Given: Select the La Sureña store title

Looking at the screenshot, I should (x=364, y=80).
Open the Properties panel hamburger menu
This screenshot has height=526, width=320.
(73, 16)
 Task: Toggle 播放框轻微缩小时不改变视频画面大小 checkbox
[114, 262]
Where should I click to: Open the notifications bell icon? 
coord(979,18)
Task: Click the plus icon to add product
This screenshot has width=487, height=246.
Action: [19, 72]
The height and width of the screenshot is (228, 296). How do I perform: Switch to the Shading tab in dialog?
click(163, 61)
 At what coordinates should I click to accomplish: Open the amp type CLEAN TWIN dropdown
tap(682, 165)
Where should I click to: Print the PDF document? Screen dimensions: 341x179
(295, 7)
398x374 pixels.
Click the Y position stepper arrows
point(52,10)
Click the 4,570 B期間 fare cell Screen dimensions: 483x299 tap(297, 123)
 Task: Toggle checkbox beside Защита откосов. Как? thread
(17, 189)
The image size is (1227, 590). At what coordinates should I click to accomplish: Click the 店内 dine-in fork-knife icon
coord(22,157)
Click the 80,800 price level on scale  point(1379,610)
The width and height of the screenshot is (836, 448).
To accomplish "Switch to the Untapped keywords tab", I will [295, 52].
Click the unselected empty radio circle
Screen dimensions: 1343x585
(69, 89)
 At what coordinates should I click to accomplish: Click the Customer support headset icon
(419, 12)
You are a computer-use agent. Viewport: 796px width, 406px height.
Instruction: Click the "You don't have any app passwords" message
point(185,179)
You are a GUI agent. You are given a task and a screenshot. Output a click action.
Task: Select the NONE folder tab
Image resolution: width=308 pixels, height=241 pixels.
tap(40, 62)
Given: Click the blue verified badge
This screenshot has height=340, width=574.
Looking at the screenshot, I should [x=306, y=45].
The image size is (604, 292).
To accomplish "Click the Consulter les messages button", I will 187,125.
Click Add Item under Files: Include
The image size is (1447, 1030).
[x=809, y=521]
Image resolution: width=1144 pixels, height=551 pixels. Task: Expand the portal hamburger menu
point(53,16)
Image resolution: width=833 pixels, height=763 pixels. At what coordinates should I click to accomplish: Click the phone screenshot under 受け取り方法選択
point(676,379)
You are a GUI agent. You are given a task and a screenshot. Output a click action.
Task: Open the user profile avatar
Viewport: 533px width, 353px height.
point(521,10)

Task
Filter the records, keeping only lines that contain "will", and show those lines.

Exercise output
To accomplish "Switch to the Untapped keywords tab", I will [295, 52].
To accomplish "Click the Consulter les messages button", I will 187,125.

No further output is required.